Poster Presentation Australasian Society for Immunology Annual Scientific Meeting 2014

The damage-associated molecular pattern receptor P2X7 is an ATP-gated ion channel, which stimulates the NLRP3 inflammasome to cause IL-1β maturation and release from human and murine monocytes. Mouse strains, such as C57BL/6 but not BALB/c, encode a natural P451L mutation in the cytoplasmic tail of P2X7 that impairs receptor function. Dogs naturally encode a P452S mutation in P2X7, a position equivalent to that of P451L in murine P2X7. Therefore, this study aimed to examine the functional impact of the P452S mutation and this proline residue in canine P2X7. P2RX7 gene sequencing of a random population of 66 dogs revealed that the P452S mutation has an allele frequency of 0.39. Flow cytometric measurements of ATP-induced cation uptake into monocytes from 51 dogs demonstrated that the P452S in either heterozygous or homozygous dosage did not alter relative P2X7 function compared to that of dogs encoding wild-type P2X7. ELISA measurements of ATP-induced IL-1β release from LPS-primed monocytes from 10 dogs also demonstrated similar P2X7 function between these different genotypes.

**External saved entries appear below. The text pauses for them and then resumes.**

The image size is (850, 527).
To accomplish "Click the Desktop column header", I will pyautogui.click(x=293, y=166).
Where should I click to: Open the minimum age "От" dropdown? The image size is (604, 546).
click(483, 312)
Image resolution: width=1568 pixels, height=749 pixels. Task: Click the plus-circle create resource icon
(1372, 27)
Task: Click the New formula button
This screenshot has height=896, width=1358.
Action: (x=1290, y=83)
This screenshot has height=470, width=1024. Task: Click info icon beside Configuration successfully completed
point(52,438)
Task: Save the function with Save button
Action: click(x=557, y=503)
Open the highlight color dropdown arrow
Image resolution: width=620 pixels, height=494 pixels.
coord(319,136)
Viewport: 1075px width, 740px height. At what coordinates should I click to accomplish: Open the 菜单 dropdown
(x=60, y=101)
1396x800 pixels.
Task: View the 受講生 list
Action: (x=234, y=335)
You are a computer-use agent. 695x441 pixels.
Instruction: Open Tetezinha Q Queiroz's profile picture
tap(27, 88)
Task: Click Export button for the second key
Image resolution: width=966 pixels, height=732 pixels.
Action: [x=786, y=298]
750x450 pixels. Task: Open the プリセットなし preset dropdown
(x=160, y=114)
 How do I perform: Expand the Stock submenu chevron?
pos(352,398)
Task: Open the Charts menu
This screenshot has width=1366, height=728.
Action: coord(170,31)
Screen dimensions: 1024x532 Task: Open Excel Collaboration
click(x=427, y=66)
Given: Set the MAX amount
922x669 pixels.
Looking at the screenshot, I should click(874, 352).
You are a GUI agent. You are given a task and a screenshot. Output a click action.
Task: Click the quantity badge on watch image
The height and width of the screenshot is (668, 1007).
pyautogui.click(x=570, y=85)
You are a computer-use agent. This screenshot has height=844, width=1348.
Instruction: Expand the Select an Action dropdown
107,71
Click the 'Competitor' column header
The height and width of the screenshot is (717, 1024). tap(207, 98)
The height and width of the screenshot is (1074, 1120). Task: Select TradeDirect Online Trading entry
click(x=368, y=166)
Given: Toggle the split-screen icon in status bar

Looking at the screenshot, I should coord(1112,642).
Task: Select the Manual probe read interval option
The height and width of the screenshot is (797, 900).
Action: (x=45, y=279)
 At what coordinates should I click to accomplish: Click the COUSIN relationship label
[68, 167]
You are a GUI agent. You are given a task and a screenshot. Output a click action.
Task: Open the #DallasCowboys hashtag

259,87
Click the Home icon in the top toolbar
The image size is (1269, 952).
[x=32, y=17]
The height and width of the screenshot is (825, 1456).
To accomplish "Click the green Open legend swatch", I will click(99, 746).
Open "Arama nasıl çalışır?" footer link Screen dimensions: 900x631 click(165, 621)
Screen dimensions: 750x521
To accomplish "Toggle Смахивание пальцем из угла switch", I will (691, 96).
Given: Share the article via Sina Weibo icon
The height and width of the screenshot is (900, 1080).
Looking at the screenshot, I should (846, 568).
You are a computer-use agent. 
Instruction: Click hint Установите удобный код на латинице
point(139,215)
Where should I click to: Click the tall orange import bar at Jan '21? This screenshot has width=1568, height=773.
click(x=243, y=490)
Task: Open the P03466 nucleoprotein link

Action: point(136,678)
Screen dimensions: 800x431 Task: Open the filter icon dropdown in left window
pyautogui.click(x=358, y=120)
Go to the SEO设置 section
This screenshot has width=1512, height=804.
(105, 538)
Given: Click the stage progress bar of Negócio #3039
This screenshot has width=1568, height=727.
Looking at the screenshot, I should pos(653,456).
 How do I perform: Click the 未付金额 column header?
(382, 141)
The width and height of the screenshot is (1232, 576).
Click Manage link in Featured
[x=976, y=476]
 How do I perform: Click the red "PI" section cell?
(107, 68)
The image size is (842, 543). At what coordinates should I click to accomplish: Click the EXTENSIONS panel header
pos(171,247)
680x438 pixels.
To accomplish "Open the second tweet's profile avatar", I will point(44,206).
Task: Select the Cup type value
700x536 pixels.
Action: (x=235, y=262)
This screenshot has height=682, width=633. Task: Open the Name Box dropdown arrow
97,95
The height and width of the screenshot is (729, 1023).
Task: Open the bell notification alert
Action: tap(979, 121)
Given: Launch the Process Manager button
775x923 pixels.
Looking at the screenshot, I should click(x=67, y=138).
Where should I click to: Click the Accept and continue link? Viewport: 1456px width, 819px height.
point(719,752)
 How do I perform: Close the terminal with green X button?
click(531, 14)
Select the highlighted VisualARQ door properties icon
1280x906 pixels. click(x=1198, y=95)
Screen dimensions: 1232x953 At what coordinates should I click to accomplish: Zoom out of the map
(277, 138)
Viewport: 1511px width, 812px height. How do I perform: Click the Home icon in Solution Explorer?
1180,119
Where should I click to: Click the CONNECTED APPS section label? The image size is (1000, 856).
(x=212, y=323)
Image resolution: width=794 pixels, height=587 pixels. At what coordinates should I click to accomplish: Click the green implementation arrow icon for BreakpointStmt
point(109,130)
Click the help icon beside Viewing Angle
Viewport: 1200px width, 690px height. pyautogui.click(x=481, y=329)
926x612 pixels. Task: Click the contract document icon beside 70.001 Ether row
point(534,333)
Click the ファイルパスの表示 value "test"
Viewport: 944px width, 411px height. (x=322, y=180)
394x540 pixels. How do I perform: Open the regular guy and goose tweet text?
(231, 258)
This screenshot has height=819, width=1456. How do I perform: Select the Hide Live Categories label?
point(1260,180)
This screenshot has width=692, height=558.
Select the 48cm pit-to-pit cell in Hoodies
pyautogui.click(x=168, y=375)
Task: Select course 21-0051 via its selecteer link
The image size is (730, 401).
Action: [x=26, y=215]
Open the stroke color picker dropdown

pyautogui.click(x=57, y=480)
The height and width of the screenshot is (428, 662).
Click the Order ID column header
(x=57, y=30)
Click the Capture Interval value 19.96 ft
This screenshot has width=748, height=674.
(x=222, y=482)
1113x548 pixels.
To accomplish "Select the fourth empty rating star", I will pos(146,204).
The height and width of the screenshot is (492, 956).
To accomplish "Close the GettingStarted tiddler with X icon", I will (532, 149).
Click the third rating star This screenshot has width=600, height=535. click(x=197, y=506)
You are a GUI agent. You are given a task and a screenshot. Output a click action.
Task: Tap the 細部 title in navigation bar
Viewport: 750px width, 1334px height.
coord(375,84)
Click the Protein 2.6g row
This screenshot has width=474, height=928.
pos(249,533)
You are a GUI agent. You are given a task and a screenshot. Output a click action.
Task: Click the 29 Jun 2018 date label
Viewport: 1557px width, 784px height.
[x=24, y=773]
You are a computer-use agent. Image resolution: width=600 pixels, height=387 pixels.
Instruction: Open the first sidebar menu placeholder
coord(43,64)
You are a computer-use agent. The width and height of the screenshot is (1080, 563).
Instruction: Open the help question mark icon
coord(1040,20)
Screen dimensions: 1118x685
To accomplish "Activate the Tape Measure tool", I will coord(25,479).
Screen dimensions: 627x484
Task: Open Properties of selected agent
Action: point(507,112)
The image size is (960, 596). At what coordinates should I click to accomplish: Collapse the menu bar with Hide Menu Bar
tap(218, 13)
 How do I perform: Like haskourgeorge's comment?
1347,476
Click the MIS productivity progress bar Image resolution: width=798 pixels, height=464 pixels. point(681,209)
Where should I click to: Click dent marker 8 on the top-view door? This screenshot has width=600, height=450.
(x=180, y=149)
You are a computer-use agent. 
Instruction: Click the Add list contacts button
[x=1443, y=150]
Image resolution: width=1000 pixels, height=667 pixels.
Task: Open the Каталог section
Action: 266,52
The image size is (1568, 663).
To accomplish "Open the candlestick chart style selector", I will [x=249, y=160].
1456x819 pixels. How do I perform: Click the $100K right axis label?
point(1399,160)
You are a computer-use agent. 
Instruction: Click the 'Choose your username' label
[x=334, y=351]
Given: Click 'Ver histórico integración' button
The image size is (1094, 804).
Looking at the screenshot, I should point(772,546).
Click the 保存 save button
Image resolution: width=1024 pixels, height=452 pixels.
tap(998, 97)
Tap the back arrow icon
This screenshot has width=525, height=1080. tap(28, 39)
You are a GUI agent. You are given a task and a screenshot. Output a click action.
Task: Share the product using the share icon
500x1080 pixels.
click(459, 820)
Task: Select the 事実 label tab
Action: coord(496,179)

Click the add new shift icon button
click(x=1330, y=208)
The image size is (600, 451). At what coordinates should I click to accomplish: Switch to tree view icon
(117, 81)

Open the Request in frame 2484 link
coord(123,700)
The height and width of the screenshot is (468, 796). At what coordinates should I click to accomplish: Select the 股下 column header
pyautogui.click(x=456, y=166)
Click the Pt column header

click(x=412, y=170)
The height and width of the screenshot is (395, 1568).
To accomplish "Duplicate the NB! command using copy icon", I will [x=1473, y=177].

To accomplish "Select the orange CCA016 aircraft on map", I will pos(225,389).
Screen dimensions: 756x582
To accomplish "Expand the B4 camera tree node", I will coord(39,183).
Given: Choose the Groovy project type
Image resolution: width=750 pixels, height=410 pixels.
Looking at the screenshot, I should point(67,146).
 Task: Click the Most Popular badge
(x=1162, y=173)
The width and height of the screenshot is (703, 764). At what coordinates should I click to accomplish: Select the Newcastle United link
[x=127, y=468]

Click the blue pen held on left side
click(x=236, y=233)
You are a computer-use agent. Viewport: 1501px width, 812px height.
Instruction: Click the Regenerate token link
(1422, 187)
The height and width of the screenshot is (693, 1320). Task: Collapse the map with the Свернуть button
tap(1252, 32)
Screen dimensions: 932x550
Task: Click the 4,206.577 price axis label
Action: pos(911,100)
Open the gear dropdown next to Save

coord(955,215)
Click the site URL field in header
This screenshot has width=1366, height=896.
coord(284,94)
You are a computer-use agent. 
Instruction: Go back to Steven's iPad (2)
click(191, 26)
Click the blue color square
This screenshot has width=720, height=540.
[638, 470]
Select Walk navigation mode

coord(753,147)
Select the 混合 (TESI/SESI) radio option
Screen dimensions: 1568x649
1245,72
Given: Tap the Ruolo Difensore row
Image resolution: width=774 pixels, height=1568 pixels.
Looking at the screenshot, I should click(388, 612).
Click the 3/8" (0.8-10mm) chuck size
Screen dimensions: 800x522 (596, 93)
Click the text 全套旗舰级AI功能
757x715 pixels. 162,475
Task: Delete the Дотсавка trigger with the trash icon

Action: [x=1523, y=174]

Furthermore, relative P2X7 function was similar in HEK-293 cells expressing either heterologous wild-type or P452S mutant canine P2X7. Notably the relative function of P452L mutant canine P2X7 was also similar to that of wild-type or P452S mutant canine P2X7 in HEK-293 cells. Both immunoblotting and confocal microscopy confirmed that all three canine P2X7 variants were expressed in similar amounts in HEK-293 cells. In conclusion, these results indicate that the P452S mutation or mutation of this proline residue to a leucine does not alter the function of canine P2X7. Thus, these results indicate that this proline residue in the cytoplasmic tail of canine and mouse P2X7 contributes differently to the function of this receptor in these two species.